Naar inhoud springen

Maaidorser

Uit Wikipedia, de vrije encyclopedie
Maaidorser in Cowbit, Verenigd Koninkrijk

Een maaidorser, maai-dorsmachine of combine (uitspraak: kombajn), ook wel pikdorser genoemd, is een landbouwmachine voor het maaien en dorsen van zaadgewassen. De van oorsprong getrokken machine is nu voornamelijk zelfrijdend. De combine wordt gebruikt voor het oogsten van granen, koolzaad, graszaad, peulvruchten en maïskorrels. De maaidorser is een van de economisch meest belangrijke arbeidsbesparende uitvindingen, waardoor het aandeel van de bevolking dat in de landbouw werkzaam was aanzienlijk kon worden verminderd.

De machine combineert de functies van een zwadmaaier of zelfbinder en een dorsmachine, wat de naam ‘combine’ verklaart. De oogstmachine is uitgerust met een voorzetstuk, een of meerdere roterende elementen omringd door korven, zeven, en een opslagtank. Hiermee kan het gewas in één werkgang worden gemaaid, gedorst en gereinigd. Afhankelijk van het gewas wordt een passend voorzetstuk gebruikt.

In 1834 bouwden Hiram Moore en John Hascall nabij het dorp Climax in Michigan de eerste succesvolle gecombineerde graanoogst- en dorsmachine. Op 28 juni 1836 vroegen zij een patent aan voor deze machine.[1] Door de enorme omvang en hoge kosten van de machine, en doordat Moore de zwadmaaier en dorsmachine combineerde op een moment dat geen van beide apparaten nog helemaal geperfectioneerd waren, is deze uitvinding echter nooit op de markt gebracht. Sommige onderdelen van Moores machine werden wel verkocht en verscheept naar de westkust van de Verenigde Staten, waar ze werden ingezet op de enorme velden van Californië.

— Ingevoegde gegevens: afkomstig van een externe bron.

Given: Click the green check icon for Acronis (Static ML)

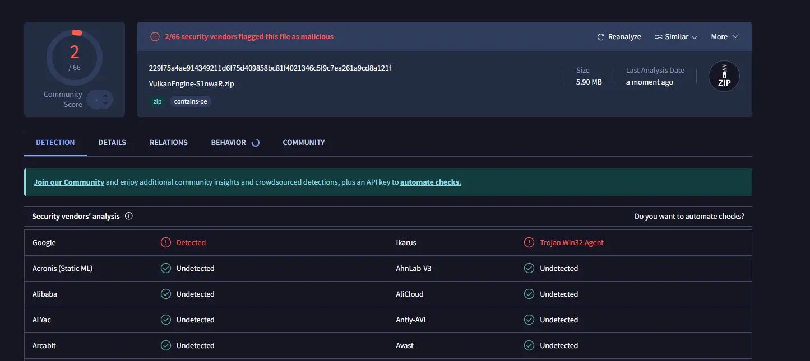Looking at the screenshot, I should click(x=166, y=269).
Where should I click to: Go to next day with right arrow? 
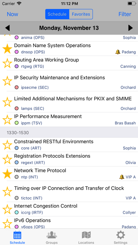click(131, 28)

De Australiër Hugh Victor McKay las over deze oogstmachines in Californië en besloot in januari 1885 een zogenaamde stripper-oogstmachine te bouwen. De traditionele stripper-machine verzamelde alleen de aren zonder deze te dorsen en liet de stengels achter op het veld. McKay’s aangepaste stripper-oogstmachine dorste de gestripte aren wél en werd op 24 maart 1885 gepatenteerd als de ‘Sunshine Harvester’.[2] Deze machine wordt beschouwd als de eerste commercieel succesvolle combine.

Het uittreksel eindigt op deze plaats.